There’s also a lymphocytic version of the reaction, where lymphocytes rather than neutrophils dominate the spike. This pattern typically shows up in viral infections. Infectious mononucleosis, caused by Epstein-Barr virus, is a classic example. The virus infects one type of immune cell, triggering a massive expansion of another type (cytotoxic T cells) to fight it off. Similar lymphocyte surges can occur with HIV and cytomegalovirus infections.

How Doctors Tell It Apart From Leukemia

This is the central clinical question whenever someone presents with an extremely high white blood cell count. The distinction matters enormously because the treatment paths are completely different. Several features help doctors separate a leukemoid reaction from chronic myeloid leukemia (CML), the cancer it most closely resembles on paper.

Cell Maturity

In a leukemoid reaction, the vast majority of the elevated cells are mature or nearly mature neutrophils. CML, by contrast, shows significantly higher percentages of truly immature forms: myelocytes, promyelocytes, and blast cells. A blood smear in CML also tends to show elevated eosinophils and basophils, which are not a prominent feature of leukemoid reactions. In one comparative study, the optimal white blood cell cutoff of 45,000 cells per microliter identified 93% of CML cases, but overlap in total count alone makes cell type the more reliable distinguishing feature.

Toxic Changes Under the Microscope

Neutrophils in a leukemoid reaction often show visible signs of being battle-ready: heavy dark granules in the cell’s interior (toxic granulation), small bluish inclusions called Döhle bodies, and tiny vacuoles. These “toxic changes” reflect the intense immune activation driving the response. In CML, the white cells typically look clean and lack these features.

Enzyme Activity

A lab test measuring leukocyte alkaline phosphatase (LAP) activity in neutrophils provides another useful clue. LAP scores run normal or high in leukemoid reactions but are characteristically low in CML. This single test can quickly narrow the diagnosis, though it’s not definitive on its own.

Genetic Testing

The definitive answer comes from checking for the Philadelphia chromosome, a specific genetic abnormality found in CML cells. If it’s present, the diagnosis is CML. If it’s absent and the clinical picture fits, the diagnosis points toward a leukemoid reaction. This test can be done through cytogenetics, FISH analysis, or molecular testing for the BCR-ABL1 fusion gene.

What Happens After Diagnosis

A leukemoid reaction itself doesn’t require direct treatment. There’s no need to lower the white blood cell count artificially. The elevated count is a symptom, not the disease. Treatment focuses entirely on identifying and addressing whatever triggered the reaction in the first place.

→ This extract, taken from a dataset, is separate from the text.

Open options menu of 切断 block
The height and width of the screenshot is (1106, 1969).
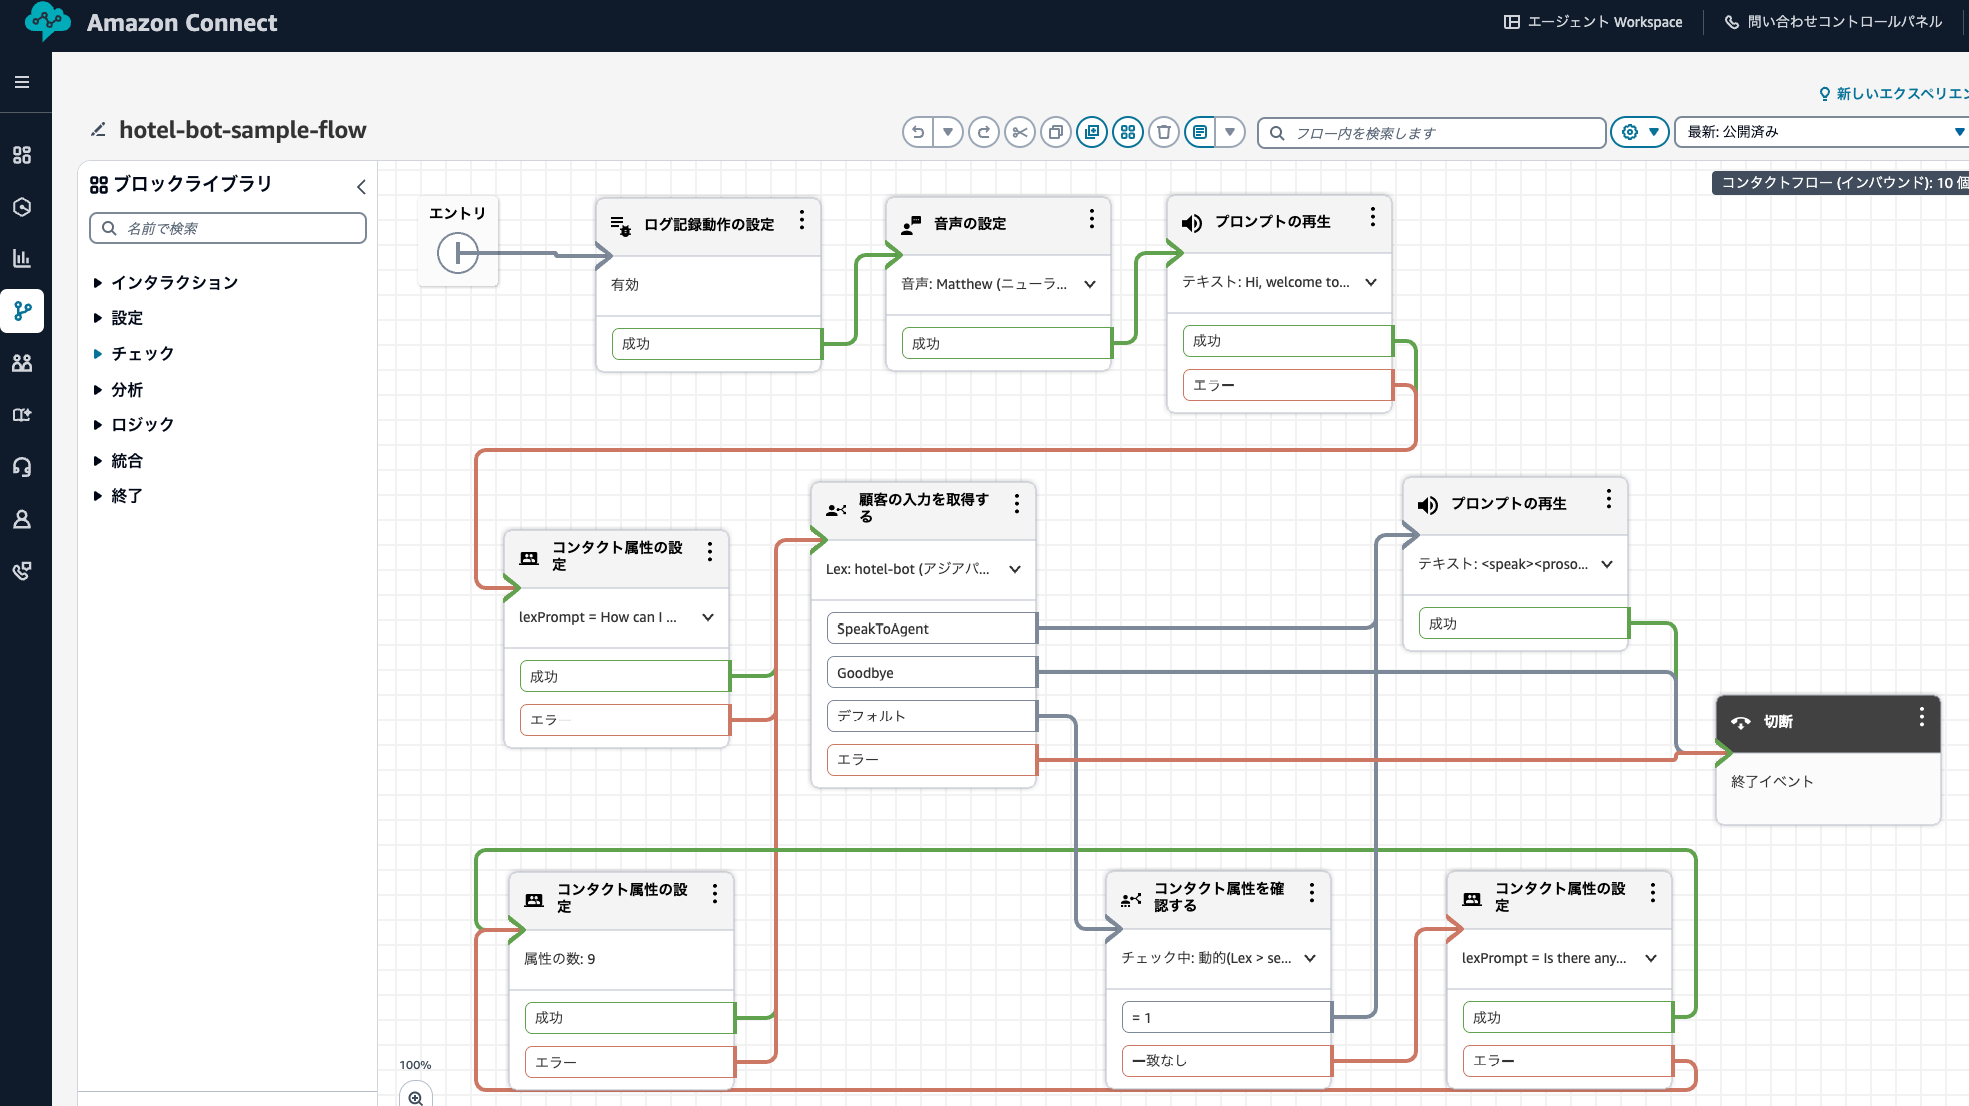[x=1921, y=717]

If a bacterial infection is responsible, appropriate antibiotics typically bring the white count back down as the infection clears. If a medication is the cause, adjusting the dose or discontinuing it resolves the spike. For reactions driven by a solid tumor, treating the underlying cancer is the path forward. Once the trigger is controlled, the bone marrow stops its emergency production and white blood cell levels gradually return to normal.

What the Count Itself Can Tell You

While a leukemoid reaction is by definition not cancer, an extremely high white blood cell count still signals that something significant is going on in the body. The severity of the underlying condition often correlates with the degree of elevation. A white count of 60,000 driven by a severe infection tells doctors the body is under serious stress, even though the elevated count itself isn’t the primary danger.

The prognosis depends almost entirely on what’s causing the reaction. A leukemoid reaction from a treatable infection carries a very different outlook than one caused by an advanced solid tumor producing growth factors. In either case, the reaction resolves when the underlying condition does, making accurate diagnosis of the trigger the most important step in care.